§ SHORT PROBLEM
Find every line in the records below that contains the word "Describe", and copy each of those lines in full.

§ MATERIAL SHOWN

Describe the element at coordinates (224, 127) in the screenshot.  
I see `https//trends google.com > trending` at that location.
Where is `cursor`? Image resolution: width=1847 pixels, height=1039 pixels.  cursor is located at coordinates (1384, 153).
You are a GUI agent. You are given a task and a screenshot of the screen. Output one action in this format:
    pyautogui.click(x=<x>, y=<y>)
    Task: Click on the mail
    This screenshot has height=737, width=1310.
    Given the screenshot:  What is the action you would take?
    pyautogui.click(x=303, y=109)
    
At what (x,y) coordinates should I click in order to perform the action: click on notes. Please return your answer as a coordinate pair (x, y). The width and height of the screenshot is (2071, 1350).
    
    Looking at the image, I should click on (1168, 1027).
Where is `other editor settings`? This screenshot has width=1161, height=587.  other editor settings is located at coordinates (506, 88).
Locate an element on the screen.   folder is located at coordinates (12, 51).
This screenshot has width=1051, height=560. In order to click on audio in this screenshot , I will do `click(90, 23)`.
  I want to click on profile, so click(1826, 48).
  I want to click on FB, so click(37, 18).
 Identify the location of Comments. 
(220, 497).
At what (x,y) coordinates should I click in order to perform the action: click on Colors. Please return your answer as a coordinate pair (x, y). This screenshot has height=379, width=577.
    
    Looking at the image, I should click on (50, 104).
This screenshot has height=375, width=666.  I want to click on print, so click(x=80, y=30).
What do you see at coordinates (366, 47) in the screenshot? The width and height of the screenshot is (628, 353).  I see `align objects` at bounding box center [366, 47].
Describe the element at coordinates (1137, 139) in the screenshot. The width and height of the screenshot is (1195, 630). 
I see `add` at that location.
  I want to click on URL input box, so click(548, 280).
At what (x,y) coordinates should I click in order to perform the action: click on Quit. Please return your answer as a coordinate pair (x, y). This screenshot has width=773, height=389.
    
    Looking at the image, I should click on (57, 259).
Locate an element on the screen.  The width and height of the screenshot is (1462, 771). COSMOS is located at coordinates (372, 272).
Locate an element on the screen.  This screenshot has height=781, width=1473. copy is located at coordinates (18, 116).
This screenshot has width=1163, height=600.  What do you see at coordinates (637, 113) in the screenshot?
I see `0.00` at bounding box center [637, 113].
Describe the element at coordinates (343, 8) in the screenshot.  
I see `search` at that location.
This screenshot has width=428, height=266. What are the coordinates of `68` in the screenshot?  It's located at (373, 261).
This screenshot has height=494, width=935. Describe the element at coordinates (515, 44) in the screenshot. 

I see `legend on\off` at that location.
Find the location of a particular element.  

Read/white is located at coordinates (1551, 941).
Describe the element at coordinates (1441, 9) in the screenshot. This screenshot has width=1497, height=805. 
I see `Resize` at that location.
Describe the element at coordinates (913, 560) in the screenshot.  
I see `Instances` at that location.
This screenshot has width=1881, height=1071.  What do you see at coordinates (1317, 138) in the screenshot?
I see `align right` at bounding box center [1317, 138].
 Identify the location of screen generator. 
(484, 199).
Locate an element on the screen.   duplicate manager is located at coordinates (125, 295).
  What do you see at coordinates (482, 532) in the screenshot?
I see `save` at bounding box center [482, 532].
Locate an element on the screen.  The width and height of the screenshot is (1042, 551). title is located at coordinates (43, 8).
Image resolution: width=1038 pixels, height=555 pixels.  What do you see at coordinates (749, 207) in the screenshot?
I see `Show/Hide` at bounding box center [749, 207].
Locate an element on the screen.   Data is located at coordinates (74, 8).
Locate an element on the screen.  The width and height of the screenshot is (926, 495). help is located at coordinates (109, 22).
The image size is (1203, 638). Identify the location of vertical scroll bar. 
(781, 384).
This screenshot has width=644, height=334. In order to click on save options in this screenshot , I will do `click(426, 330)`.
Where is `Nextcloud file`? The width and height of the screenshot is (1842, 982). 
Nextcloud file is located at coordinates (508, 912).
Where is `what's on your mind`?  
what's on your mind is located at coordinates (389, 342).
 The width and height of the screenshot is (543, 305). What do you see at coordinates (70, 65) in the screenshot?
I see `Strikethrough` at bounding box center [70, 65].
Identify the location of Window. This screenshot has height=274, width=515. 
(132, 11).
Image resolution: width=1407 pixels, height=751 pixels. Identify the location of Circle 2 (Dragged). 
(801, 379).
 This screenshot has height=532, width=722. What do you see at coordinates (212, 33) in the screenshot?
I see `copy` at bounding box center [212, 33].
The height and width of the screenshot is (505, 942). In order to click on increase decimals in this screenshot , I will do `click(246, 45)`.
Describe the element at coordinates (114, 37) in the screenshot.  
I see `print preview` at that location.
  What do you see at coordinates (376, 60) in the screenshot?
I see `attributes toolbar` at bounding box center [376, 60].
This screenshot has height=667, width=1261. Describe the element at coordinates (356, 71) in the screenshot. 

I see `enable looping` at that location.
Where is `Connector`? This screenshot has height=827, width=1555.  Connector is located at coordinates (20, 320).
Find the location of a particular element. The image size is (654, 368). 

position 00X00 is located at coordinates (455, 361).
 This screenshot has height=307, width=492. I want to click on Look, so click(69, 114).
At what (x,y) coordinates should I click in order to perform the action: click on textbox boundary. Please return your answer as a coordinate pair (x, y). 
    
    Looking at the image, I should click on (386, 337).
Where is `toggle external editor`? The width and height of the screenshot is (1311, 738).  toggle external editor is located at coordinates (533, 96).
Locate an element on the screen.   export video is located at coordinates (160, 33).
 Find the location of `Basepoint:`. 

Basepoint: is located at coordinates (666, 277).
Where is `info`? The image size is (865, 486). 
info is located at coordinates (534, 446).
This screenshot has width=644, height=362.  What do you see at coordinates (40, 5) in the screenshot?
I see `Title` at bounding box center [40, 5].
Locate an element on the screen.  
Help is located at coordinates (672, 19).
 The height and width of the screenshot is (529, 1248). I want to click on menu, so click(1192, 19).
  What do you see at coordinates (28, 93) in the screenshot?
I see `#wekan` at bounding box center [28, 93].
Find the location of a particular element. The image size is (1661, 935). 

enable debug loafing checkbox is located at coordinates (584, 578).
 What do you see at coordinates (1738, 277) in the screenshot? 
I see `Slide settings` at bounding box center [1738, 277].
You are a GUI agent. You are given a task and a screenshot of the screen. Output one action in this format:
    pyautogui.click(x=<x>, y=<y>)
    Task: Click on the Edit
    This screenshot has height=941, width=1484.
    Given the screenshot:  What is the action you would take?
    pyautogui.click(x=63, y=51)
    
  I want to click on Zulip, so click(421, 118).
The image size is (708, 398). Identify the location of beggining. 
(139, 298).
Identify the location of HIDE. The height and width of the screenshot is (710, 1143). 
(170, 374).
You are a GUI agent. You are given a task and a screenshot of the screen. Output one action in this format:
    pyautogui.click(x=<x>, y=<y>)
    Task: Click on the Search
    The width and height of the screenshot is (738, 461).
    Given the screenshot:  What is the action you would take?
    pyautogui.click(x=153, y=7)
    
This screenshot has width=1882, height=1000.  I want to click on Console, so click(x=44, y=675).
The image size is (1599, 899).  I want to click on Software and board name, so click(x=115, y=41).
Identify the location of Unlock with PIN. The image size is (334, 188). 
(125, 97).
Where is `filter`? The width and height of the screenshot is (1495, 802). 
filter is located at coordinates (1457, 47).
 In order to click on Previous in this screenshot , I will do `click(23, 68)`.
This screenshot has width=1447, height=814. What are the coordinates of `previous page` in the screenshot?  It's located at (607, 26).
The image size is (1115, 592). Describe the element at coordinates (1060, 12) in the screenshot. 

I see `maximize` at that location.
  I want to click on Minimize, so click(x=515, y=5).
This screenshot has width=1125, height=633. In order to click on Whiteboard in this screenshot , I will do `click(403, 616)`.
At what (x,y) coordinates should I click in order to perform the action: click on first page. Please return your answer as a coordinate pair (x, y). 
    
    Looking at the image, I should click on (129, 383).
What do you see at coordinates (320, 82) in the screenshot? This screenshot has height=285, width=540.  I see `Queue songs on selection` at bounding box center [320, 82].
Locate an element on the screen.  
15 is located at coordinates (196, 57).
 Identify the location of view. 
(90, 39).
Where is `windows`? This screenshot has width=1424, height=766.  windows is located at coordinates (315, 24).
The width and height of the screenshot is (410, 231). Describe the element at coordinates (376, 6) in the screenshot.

§ REPLY TO THE EXERCISE
Describe the element at coordinates (224, 127) in the screenshot.  
Describe the element at coordinates (1137, 139) in the screenshot. The width and height of the screenshot is (1195, 630). 
Describe the element at coordinates (343, 8) in the screenshot.  
This screenshot has height=494, width=935. Describe the element at coordinates (515, 44) in the screenshot. 
Describe the element at coordinates (1441, 9) in the screenshot. This screenshot has width=1497, height=805. 
Describe the element at coordinates (913, 560) in the screenshot.  
Describe the element at coordinates (114, 37) in the screenshot.  
This screenshot has height=667, width=1261. Describe the element at coordinates (356, 71) in the screenshot. 
The image size is (1115, 592). Describe the element at coordinates (1060, 12) in the screenshot. 
The width and height of the screenshot is (410, 231). Describe the element at coordinates (376, 6) in the screenshot.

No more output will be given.